Meta-analysis comparison

As the methods employed by Guy and colleagues [12] were used in the design of this study, it was deemed important to compare our results against this earlier study, particularly as our study includes 5 years of recent data. Both studies reported high heterogeneity (this study I2 = 95.21 %; Guy I2 = 90 %) when including all study designs, with both studies finding this was largely due to the number of observational studies included in the analysis. Guy reported a low (I2 = 0 %) heterogeneity among the RCT, whilst this study was moderate (I2 = 60.83 %).

The important difference in findings was the pooled RCT odds ratio: 1.615 (1.347–1.936) for this study, 1.48 (1.33–1.72) for Guy’s study.
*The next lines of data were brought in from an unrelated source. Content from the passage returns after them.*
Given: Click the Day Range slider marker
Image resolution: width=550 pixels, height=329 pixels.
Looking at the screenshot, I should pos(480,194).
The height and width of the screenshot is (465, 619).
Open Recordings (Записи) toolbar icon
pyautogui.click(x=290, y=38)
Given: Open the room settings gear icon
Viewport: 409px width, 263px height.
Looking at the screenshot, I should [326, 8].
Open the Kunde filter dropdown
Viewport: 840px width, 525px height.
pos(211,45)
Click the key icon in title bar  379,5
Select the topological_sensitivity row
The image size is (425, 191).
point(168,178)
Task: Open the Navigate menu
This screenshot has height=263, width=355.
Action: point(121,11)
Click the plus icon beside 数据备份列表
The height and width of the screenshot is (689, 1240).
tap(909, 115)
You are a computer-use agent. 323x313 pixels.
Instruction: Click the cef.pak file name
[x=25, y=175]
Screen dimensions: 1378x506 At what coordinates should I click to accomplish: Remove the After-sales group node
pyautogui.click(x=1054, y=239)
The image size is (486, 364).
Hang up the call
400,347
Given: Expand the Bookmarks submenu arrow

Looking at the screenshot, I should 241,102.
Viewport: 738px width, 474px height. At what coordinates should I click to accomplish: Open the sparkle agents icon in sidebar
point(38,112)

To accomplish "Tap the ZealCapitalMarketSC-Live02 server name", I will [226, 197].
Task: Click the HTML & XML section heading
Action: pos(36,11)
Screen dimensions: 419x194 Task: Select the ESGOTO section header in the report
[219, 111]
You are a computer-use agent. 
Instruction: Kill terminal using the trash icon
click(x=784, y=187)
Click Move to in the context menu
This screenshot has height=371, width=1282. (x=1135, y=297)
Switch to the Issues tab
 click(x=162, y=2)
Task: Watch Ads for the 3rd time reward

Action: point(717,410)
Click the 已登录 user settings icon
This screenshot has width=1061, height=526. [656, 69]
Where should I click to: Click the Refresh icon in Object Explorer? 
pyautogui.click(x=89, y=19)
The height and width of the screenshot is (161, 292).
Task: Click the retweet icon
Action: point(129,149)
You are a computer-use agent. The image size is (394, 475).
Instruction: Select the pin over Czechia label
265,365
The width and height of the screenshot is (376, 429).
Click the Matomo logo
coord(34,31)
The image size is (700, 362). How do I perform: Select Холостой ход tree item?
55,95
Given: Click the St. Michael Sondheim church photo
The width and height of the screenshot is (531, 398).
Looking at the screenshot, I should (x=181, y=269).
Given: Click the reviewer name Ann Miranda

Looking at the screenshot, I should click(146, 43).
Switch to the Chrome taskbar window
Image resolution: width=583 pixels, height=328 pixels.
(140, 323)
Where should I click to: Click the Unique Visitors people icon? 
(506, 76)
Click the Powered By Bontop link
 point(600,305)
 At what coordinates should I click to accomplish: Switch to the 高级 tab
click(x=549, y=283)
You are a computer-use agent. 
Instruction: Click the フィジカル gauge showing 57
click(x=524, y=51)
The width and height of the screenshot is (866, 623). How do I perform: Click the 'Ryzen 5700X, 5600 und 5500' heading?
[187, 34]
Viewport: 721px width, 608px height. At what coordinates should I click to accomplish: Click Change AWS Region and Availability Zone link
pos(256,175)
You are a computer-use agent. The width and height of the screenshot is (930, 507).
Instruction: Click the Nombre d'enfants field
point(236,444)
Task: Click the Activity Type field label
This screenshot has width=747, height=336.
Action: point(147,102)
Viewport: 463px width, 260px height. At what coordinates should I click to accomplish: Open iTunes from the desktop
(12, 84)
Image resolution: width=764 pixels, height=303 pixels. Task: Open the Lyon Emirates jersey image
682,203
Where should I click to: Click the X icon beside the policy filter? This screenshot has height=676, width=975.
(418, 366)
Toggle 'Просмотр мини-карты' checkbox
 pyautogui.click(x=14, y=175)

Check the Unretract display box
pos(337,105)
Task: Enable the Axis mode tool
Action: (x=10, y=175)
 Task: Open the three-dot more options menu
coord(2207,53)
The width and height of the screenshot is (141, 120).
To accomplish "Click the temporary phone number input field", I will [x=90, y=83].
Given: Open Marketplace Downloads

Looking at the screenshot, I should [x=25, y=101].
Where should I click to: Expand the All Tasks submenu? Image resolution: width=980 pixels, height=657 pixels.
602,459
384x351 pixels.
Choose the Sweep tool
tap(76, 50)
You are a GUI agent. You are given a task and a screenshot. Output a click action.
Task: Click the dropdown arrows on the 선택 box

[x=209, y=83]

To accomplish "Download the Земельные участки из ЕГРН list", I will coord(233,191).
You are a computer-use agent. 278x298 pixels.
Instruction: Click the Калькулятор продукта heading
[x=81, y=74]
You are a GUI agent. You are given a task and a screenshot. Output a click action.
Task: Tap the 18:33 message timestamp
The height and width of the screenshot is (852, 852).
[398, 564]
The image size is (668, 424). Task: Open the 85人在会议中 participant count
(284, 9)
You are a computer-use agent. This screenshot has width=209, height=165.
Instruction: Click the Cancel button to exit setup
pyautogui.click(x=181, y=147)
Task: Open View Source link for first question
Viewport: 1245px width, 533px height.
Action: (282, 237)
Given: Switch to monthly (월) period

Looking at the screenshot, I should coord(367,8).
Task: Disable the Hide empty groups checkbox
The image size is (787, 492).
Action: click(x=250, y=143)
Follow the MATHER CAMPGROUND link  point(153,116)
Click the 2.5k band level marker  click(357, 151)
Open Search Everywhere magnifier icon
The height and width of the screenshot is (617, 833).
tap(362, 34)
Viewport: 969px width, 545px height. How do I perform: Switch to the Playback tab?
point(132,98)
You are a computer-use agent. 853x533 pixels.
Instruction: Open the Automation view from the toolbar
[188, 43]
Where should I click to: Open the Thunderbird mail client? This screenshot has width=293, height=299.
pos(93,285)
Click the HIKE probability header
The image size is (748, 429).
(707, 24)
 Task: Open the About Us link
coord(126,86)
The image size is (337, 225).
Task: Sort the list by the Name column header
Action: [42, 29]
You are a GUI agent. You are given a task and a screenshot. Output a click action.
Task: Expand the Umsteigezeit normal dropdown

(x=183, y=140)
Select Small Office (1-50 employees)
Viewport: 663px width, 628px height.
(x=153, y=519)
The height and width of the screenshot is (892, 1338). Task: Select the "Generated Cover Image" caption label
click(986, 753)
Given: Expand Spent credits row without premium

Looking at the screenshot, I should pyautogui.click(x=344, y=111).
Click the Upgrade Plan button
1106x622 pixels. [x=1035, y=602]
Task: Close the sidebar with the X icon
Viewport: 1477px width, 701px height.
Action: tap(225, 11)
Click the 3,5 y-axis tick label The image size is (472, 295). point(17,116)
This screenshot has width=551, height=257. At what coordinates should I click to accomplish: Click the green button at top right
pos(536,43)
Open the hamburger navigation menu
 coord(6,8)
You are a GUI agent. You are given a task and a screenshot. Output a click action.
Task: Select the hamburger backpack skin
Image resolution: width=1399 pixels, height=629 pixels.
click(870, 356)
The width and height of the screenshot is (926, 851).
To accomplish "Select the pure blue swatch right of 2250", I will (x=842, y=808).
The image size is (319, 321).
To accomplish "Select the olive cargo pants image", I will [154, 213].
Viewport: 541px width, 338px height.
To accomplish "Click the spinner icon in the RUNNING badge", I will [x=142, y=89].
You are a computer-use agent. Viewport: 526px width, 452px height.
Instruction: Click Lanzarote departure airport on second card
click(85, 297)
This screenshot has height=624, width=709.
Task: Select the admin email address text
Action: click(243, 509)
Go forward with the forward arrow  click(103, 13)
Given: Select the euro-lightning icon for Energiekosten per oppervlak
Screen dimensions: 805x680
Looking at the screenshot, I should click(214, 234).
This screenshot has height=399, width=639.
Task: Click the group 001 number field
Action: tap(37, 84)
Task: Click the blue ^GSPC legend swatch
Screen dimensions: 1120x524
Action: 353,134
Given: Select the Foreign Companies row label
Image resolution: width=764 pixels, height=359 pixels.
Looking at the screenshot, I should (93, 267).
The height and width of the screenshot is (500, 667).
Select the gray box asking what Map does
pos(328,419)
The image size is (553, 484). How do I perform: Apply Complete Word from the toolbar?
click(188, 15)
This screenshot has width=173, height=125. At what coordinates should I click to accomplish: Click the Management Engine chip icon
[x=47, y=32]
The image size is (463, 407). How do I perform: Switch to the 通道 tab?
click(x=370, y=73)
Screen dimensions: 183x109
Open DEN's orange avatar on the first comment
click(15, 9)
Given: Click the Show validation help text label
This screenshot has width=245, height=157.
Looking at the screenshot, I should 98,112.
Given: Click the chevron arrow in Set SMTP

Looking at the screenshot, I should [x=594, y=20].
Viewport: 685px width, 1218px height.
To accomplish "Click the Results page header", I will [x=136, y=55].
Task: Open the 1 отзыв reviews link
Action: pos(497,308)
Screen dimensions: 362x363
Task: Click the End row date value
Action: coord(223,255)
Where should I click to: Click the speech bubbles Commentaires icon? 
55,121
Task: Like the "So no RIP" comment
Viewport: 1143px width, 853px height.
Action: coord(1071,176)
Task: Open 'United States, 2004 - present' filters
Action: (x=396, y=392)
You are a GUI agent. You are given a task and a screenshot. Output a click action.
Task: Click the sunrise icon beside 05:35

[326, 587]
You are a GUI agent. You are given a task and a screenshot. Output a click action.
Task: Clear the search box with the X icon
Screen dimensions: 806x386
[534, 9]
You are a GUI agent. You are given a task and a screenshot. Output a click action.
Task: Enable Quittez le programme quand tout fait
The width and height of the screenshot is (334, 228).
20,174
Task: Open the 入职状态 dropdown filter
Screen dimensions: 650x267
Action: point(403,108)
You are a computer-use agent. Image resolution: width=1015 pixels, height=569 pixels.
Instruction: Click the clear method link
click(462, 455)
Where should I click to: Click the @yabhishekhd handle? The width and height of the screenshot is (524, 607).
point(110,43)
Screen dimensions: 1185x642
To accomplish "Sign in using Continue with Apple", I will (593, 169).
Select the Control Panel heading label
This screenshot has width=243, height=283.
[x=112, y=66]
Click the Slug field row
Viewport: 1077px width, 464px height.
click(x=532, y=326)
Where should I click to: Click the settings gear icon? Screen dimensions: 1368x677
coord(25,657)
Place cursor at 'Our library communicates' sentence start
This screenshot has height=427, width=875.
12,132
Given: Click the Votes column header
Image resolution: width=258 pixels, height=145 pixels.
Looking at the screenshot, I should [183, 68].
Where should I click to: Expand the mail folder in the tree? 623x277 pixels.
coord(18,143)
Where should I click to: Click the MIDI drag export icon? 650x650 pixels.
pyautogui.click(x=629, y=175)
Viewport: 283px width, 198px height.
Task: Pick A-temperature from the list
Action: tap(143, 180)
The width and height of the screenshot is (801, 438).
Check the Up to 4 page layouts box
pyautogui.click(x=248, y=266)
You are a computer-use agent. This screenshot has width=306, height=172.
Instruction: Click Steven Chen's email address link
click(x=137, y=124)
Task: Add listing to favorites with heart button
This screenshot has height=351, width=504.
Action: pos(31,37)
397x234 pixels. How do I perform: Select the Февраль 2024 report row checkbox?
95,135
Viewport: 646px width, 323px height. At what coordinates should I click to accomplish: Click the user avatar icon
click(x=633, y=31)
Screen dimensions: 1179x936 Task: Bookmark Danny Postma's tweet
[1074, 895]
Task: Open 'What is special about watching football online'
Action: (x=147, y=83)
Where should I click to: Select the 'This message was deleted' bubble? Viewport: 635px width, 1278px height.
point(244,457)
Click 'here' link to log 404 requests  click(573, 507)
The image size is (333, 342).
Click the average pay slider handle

This may be due to an increased uptake of mobile phone usage in consumers, increased adoption of SMS reminder technology by healthcare organizations, improved technologies, greater reliance or acceptability of SMS reminders or any of the above mentioned factors. The authors of this paper have taken-away that this improved OR is a good indicator of the potential e-health has to improve efficiencies in health care delivery.

A possible limitation of this study is the authors did not contacted any of the authors of the papers analyzed for missing data, resulting in two studies not being included in the meta-analysis.

Conclusion

SMS appointment reminders are an effective method in improving appointment attendance in a health care setting. Although the analysis did not reveal any variability with respect to SMS timing, rate or type, age group, clinic setting or specialty, it did identify an improved odds ratio when compared to previous meta-analysis of SMS reminder effectiveness in reducing non-attendance. Further research is required to determine the optimal delivery timing and rate in relation to the length of time since the appointment was made, clinic setting and specialty type. Attitudinal experiences of staff and patients should also be explored as should the use of SMS reminders in CALD populations.